Why publish on iBooks?

Edit: Please note, while this article is still valid, as of 2021 I have moved my efforts towards publishing on an independent web store.


Something that’s been of interest to me lately, is why so few of the local comics people I know publish on Apple’s iBooks store. It seems obvious to me why you would, but I can also see the reasons why you wouldn’t – it’s a single platform (Mac and iOS) reading solution, and requires that you have an American taxation registration. There’s also only one graphical tool for producing books for it, InDesign Creative Cloud, which is a $20-$30 monthly subscription cost (or $240/year). Note, Apple offers the iBooks Author application, but it doesn’t do paginated reading, or allow images to be zoomed larger than full screen.

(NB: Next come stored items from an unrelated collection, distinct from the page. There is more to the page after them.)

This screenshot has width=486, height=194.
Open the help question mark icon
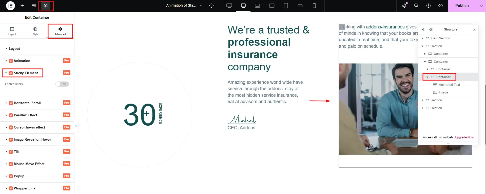pos(429,6)
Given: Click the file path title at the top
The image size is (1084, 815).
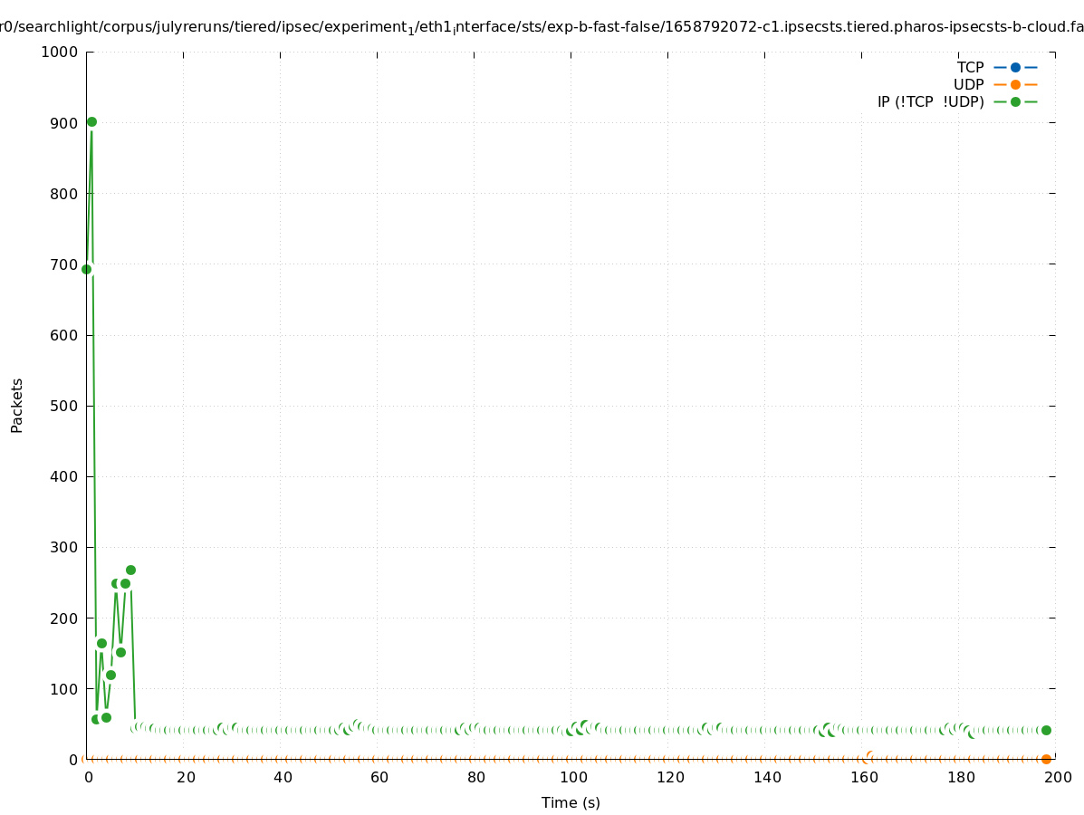Looking at the screenshot, I should [542, 27].
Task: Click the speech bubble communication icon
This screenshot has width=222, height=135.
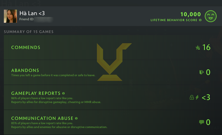Action: point(201,122)
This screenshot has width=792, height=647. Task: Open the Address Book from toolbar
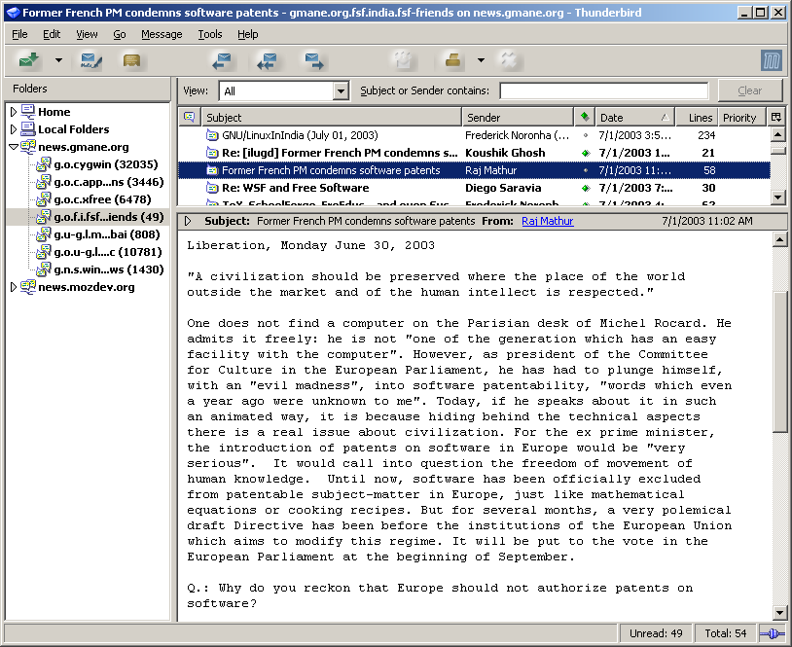(x=131, y=60)
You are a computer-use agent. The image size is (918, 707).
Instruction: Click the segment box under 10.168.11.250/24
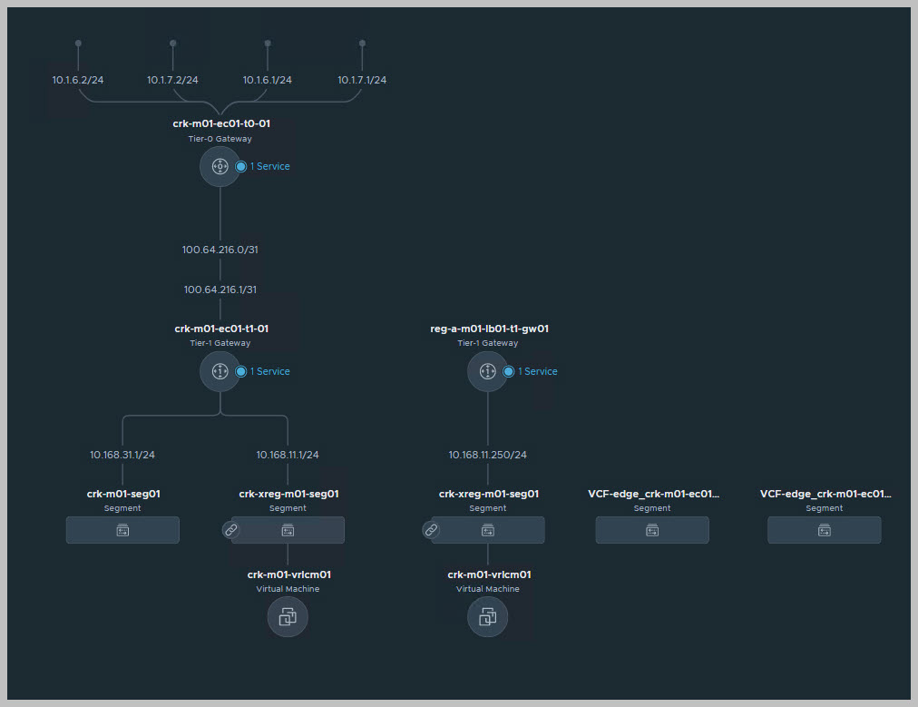click(488, 530)
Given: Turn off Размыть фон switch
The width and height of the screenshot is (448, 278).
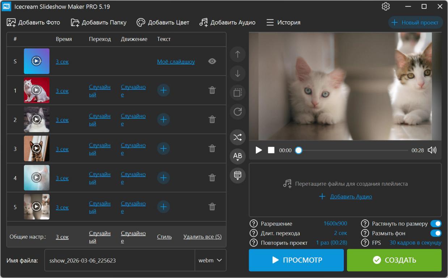Looking at the screenshot, I should [436, 233].
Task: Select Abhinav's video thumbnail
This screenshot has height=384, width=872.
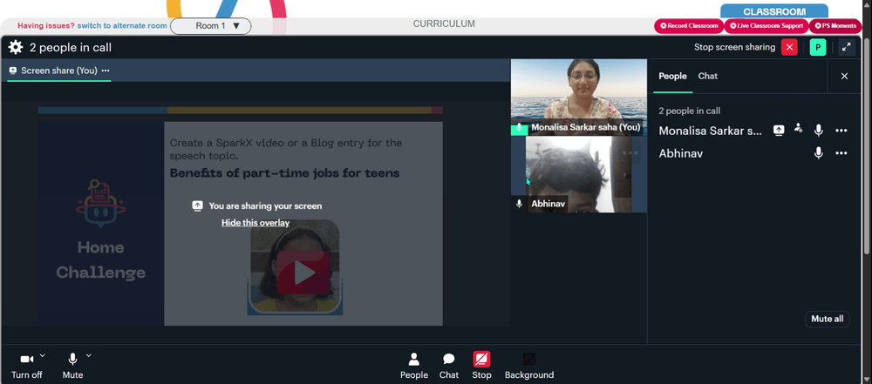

But, if you were to look at iBooks, here’s a list of the reasons to compare against whatever solution you’re using currently:

  • Revenue Cut: The basic revenue split is 70% you, 30% to Apple. Any other comics reading / buying app that offers in-app purchasing means the app vendor is paying you out of their 70% cut of the cover price.
  • First Party Application: iBooks is already on the device, and customers can buy books within the application.
  • Price Control: Apple can never override your price to discount your book and lower the market’s expectation of the value of your work.
  • Product Control: You do all the authoring, Apple doesn’t change your files, resize your images etc. What you create and test, is what the reader gets.
  • Preview Control: You can author the preview separately to choose what it contains, and Apple adds a page with a “buy full version” button to the end.
  • Free Books Cost You Nothing: Offer your books for free, you don’t pay any fees at all. If you’re only offering free books, you don’t even need to fill in the financials and tax information.
  • Quick Approval: Apple claim that 90% of books get reviewed within 1 day. In practice I’ve found it takes about 7-10 days from submission to being on sale.
  • Copy Protection: If you want to use DRM, Apple’s solution is unobtrusive and effective. If you choose to go DRM-Free, your file is still watermarked to the buyer, so you can get an idea of where that torrented version originated.
  • Analytics: live sales and revenue data broken down by territory and exportable to spreadsheets.
  • Good Tech Support: I’ve only had positive experiences with Apple’s book developer support staff. They have an Australian freecall phone number, and the staff take ownership of issues.
  • No Multiyear Contract: You can pull your book from the store or suspend sales at any time. People who’ve already bought it will still be able to download it, but it won’t be available to anyone else.
  • No Exclusivity Requirements: you can put your book in any other store (the iBooks Author application, which isn’t really good for comics, only produces files for the iBooks store).